Rwanda genocide suspect arrested

KAMPALA: Ugandan authorities have detained top Rwandan genocide suspect Idelphonse Nizeyimana, the so-called Butcher of Butare, officials said Tuesday.

The United States had offered a five million dollar reward for the capture of Nizeyimana, a former Rwandan army intelligence officer and one of the four most wanted suspects on an International Criminal Tribunal for Rwanda (ICTR) list.

Nizeyimana, who was captured Monday in a Kampala hotel, served as an intelligence officer in the southern university town of Butare at the time of the mass killings in which an estimated 800,000 people died in 100 days in 1994.

He is wanted for genocide, complicity to commit genocide and direct and public incitement to commit genocide.

Nizeyimana, a Hutu, is accused of being one of the two leading planners of massacres in Butare, notably of ethnic Tutsi students and lecturers at the university and of ordering the execution of Queen Rosalie Gicanda, the widow of King Mutara III and a figure revered by Tutsis.

Massacres began later in Butare than in other parts of Rwanda.
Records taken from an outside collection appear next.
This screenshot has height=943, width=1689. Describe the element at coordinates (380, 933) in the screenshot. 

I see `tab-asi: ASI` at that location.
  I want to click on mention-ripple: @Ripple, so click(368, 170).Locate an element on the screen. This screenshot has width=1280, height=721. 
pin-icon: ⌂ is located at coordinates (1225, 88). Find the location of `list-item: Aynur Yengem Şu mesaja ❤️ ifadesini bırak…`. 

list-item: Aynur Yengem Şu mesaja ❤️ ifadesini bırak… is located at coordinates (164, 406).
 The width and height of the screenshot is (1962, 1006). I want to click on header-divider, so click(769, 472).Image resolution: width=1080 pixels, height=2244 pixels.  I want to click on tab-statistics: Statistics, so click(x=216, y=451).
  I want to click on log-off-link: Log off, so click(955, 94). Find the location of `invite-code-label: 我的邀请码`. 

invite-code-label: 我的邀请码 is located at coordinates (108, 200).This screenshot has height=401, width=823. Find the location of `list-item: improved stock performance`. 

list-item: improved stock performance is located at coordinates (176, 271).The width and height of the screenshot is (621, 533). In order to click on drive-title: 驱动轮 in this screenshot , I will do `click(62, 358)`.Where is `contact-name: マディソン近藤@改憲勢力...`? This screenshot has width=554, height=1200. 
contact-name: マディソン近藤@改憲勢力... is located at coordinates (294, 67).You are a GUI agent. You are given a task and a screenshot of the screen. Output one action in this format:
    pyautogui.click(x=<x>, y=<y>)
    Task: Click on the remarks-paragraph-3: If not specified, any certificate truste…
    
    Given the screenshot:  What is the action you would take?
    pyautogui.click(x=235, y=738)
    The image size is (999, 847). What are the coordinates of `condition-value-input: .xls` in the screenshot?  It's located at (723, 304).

Hutus and Tutsis had lived there in harmony there and it was only after the removal and execution of the local prefect that the killings started.

Nizeyimana was handed over to authorities of the Tanzania-based ICTR.

"We got him. He was in a hotel and our intelligence located him. Through Interpol the police was able to identify him (and check) that he was the one on the wanted list," Ugandan police spokeswoman Judith Nabakooba told AFP.

The other top fugitives on the ICTR list are Felicien Kabuga, the suspected genocide financier, former defence minister Augustin Bizimana and Protais Mpiranya who commanded the presidential guard.

Nizeyimana is also on a United States list of Rwandan genocide suspects with a five million-dollar (3.5 million-euro) bounty on his head.

Rwandan prosecution spokesman Augustin Nkusi welcomed Nzeyimana's capture but said Rwandan authorities would prefer that he be extradited to face trial at the scene of his crimes.

Nizeyimana was captured after a tip-off and did not resist arrest, the deputy chief of Uganda Interpol, Elly Womanya, said.

His arrest was a collaborative work between the ICTR, Interpol and Ugandan authorities.

"He is in the custody of the ICTR," Roland Amoussouga, a spokesman for the tribunal told AFP in Arusha, Tanzania.

Police said Nizeyimana arrived in Uganda around October 1 from neighbouring Democratic Republic of Congo (DRC) and may have been heading for Nairobi or Tanzania.

Since the recent thaw in Rwanda-DR Congo relations, Kinshasa has been under pressure to hand over to the ICTR suspected organisers of the genocide hiding there.